Ada beberapa jenis jernang, yang memiliki nilai mahal jenis Daemonorops draco, dikenal dengan darah naga. Bubuk jernang bisa jadi bahan dasar pewarna industri tekstil.

Bagi Suku Talang Mamak, sudah turun temurun memanen jernang ini sebagai salah satu penopang kehidupan mereka. Kini, jernang makin sulit di hutan tempat mereka bermukim, masuk Taman Nasional Bukit Tigapuluh.

“Sekarang cuma kelukup, ini Rp40.000 per kilogram,” kata Minar. Kelukup, satu jenis jernang dengan batang lebih besar namun mutu getah rendah.

Baca juga: Orang Talang Mamak Menagih Perlindungan Negara

Desa Suo-Suo pada 2018, tercatat 54 keluarga Suku Talang Mamak tinggal di Dusun Semerantihan. Laki-laki ada 121 dan 28 perempuan. Mereka menempati 25 rumah yang dibangun sejak 2000 oleh Frankfurt Zoological Society, sebuah organisasi berpusat di Frankfurt, Jerman, yang fokus menangani satwa terancam punah di Taman Nasional Bukit Tiga Puluh. Mereka juga membantu menjaga ekosistem dan kehidupan kelompok penduduk tempatan.

Kekerabatan antar keluarga ini sangat dekat. Kindok, Kepala Dusun Semerantihan, mengatakan, mereka memiliki ikatan kekeluargaan dengan Suku Talang Mamak, di Riau, Dusun Tuo Datai, Desa Rantau Langsat, Kecamatan Batang Gansal, Indragiri Hulu.

Suku Talang Mamak, hidup tersebar di sekitar Taman Nasional Bukit Tigapuluh, yang secara administrasi berada di dua provinsi, Indragiri Hulu (Riau) dan di Kabupaten Tebo (Jambi).

Sumber: Komunitas Konservasi Indonesai WARSI (KKI-WARSI)

 

Banyak legenda tersebar terkait asal usul SukuTalang Mamak. Ada yang mengatakan, mereka berasal dari Pagaruyung dan berpindah ke Indragiri Hulu, Riau, karena konflik adat dan agama yang dikenal sebagai perang Padri pada abad ke-19. Dikutip dari Alam Sumatera, edisi Desember 2015, menyatakan, ikatan ini tercermin dalam pepatah adat mereka, yang disebut seloko, antara lain menyebutkan, mereka “berinduk ke Tigabalai, beribu ke Pagaruyung, berbapak ke Indragiri, beraja ke Sultan Rengat.”

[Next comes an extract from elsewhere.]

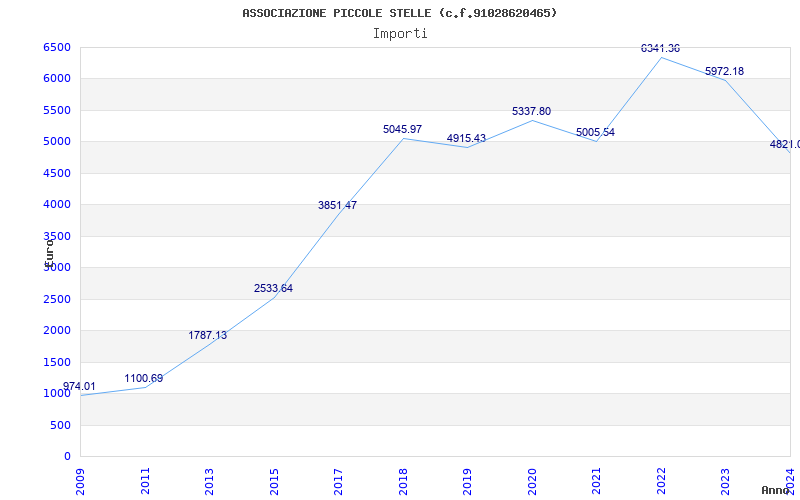
Task: Click the 6500 y-axis tick label
Action: (x=57, y=48)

Secara umum, suku Talang Mamak kehidupannya bergantung kepada sumber daya hutan yang merupakan tempat berburu dan meramu mereka serta asal sumber daya alam yang mereka olah untuk dikonsumsi keluarga batih maupun kelompok. Suku Talang Mamak sejak dulu juga sudah mengenal sistem perladangan tradisional dan ritual gotong royong mereka untuk membuka ladang dinamakan Basolang.

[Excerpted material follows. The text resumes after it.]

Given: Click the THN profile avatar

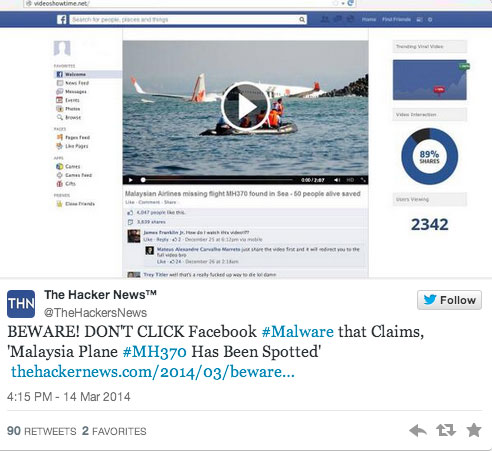Looking at the screenshot, I should click(21, 304).
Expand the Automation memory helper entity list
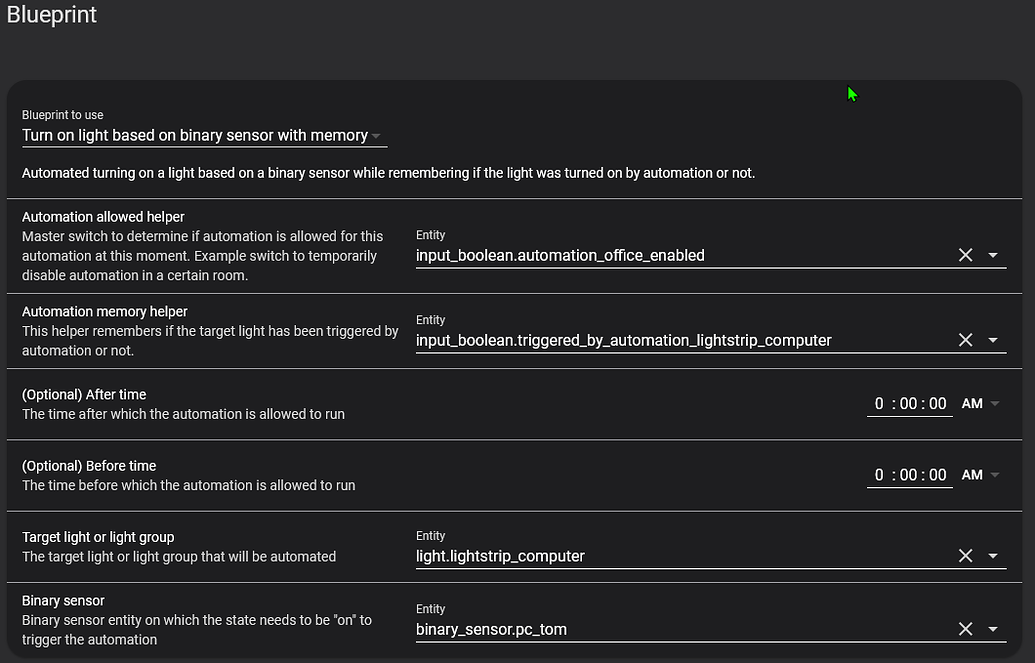Image resolution: width=1035 pixels, height=663 pixels. point(993,340)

Adat mereka tak memperbolehkan pembukaan hutan yang masih bertutupan baik. Mereka yakini hutan rimba tempat para bunian, makhluk halus tinggal. Ada juga ritual oleh dukun padi ketika menanam padi pertama kalinya di lahan baru.

Hutan sekeliling Talang Mamak makin menyusut, antara lain dengan kehadiran beberapa perusahaan hutan tanaman industri dan sawit, berdampak pada kelangsungan hidup mereka.

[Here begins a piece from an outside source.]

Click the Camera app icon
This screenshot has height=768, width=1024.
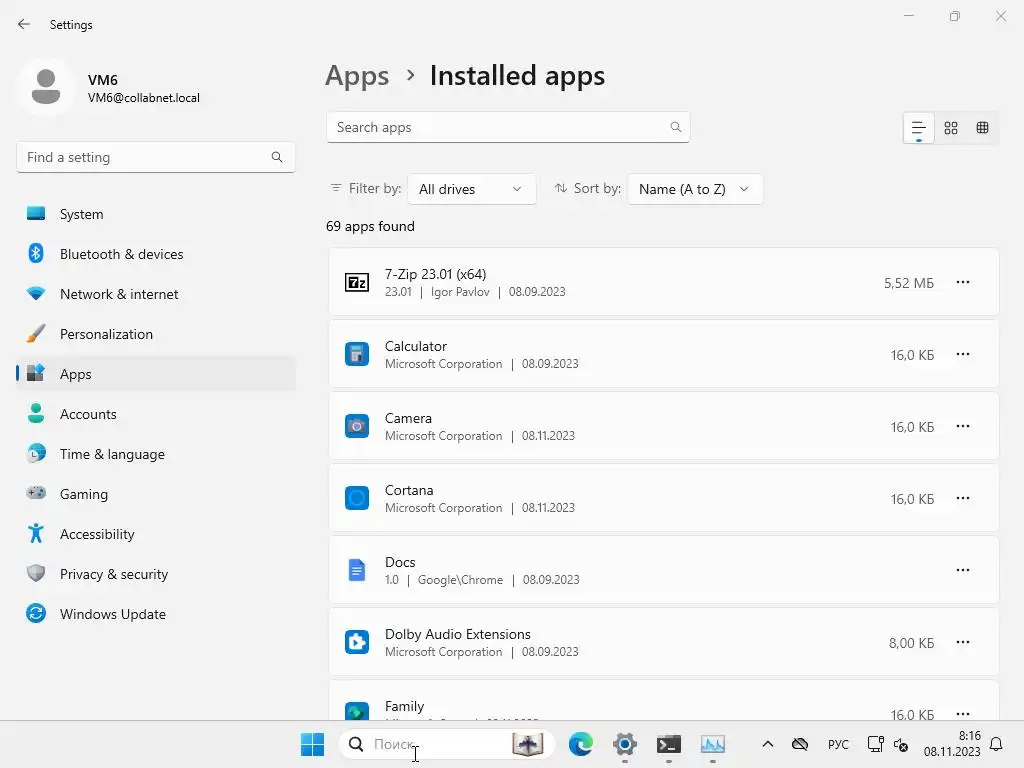357,426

Sadek, petani Talang Mamak juga mengeluhkan cuaca makin tak menentu.

“Lima sampai 10 tahun lalu, musim tanam Agustus,  sekarang terjadi perubahan cuaca ekstrem. Musim kemarau kadang lebih lama dan panjang. Musim hujan jadi lebih pendek.  Hasil panen juga dipengaruhi bulan tanam,” katanya.

Wilayah hidup Suku Talang Mamak di Jambi. Ini merupakan jalan masuk ke lokasi pemukiman Suku Talang Mamak di Dusun Semerantihan yang berada di areal restorasi PT ABT Talang Mamak, mereka hidup tersebar di sekitar Taman Nasional Bukit Tigapuluh, yang secara administrasi berada di dua provinsi, Indragiri Hulu (Riau) dan di Kabupaten Tebo (Jambi). Sumber: Elviza Diana

Cuaca yang berubah-ubah ini menyebabkan mereka pernah mengalami gagal panen. Padi yang mereka tanam tak berbuah maksimal, hampo, demikian istilah setempat.

Bagi Suku Talang Mamak, ada pembagian kerja jelas antara laki-laki dan perempuan dalam mengelola ladang. Penyiapan ladang hingga kepada penanaman padi oleh laki-laki. Setelah ditanam, perempuanlah yang bertanggung jawab merawat, dan menanam tanaman sela, seperti umbi-umbian dan sayuran, diantara padi.

Sadek bercerita, ketika perempuan meladang, para lelaki akan masuk ke hutan mencari jernang, kelukup, buah-buahan, rotan, manau, dan getah kemenyan.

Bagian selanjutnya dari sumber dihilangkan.